After contesting and losing the general elections, Daniel returned to his government job under the New Democratic Party administration against whom he had contested.
However, last year, John was forced to resign her teaching post, despite a 2005 agreement that Daniel’s ULP administration signed with the teachers union and on which the court had ruled in favour of the union.
After her senatorial appointment last year, John told iWitness News that she had decided to accept the appointment rather than try to get back her higher paying teaching job because “service to humanity is the best work of life, not salary”.
As a graduate teacher, John earned about EC$5,400 monthly before tax and social security deductions. However, as senator, she will earn about EC$3,500 monthly, before similar deductions.
On Tuesday, Daniel thanked constituents for re-electing him for a fifth consecutive term in office.
“To me North windward, as a constituency, is the best constituency in the whole wide world.

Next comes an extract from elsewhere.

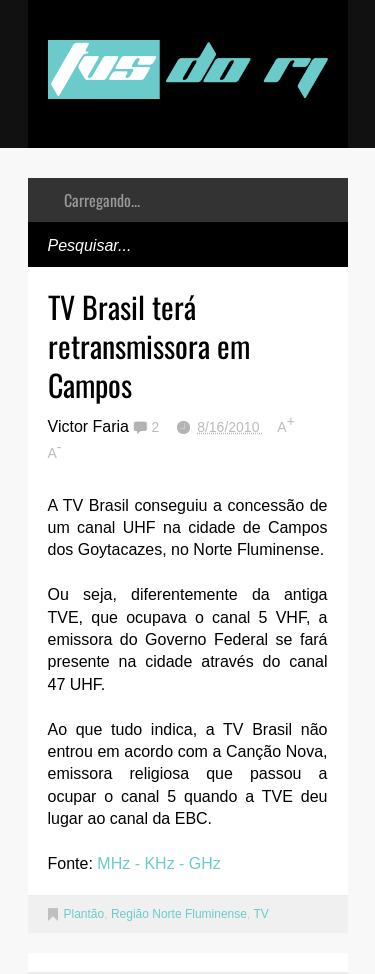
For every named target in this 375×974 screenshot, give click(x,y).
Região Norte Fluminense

The only constituency that I would yield to is the constituency of North Central Windward.
“Why? Because that constituency has given that constituency representative eight or so consecutive terms as a representative and five consecutive terms in government,” he said of the district that Prime Minister Ralph Gonsalves has been representing since 1994, seven years before he his ULP was elected to office.

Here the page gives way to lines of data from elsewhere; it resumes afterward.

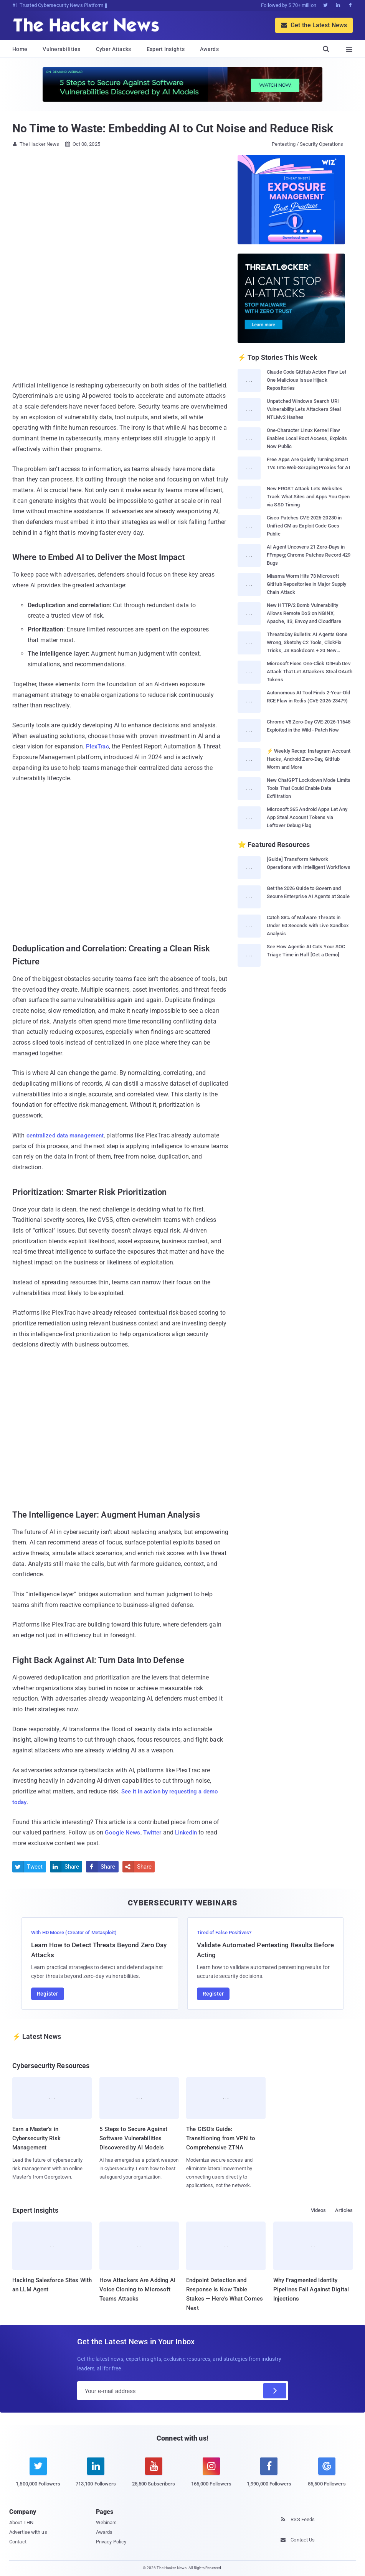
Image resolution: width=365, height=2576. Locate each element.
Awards (209, 49)
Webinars (106, 2522)
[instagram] (211, 2476)
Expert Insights (166, 49)
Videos (318, 2210)
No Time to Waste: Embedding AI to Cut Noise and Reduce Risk (172, 128)
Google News (123, 1832)
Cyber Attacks (113, 49)
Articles (344, 2210)
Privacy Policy (111, 2541)
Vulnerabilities (62, 49)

Daniel said he is the only Labour candidate to have been re-elected to consecutively serve in North Windward.
“That is a constituency that has been dominated by the PPP (People’s Political Party), and the NDP [, its successor]. And so, I’ve won that seat five times in a row. And there’s no doubt that if I’m asked to run again, I will win it again,” said Daniel, who is in his 60s.
“You see, the NDP brought a candidate in the last general elections and they referred to the candidate as a breath of fresh air. But before the elections, the candidate was already getting stale,” he said.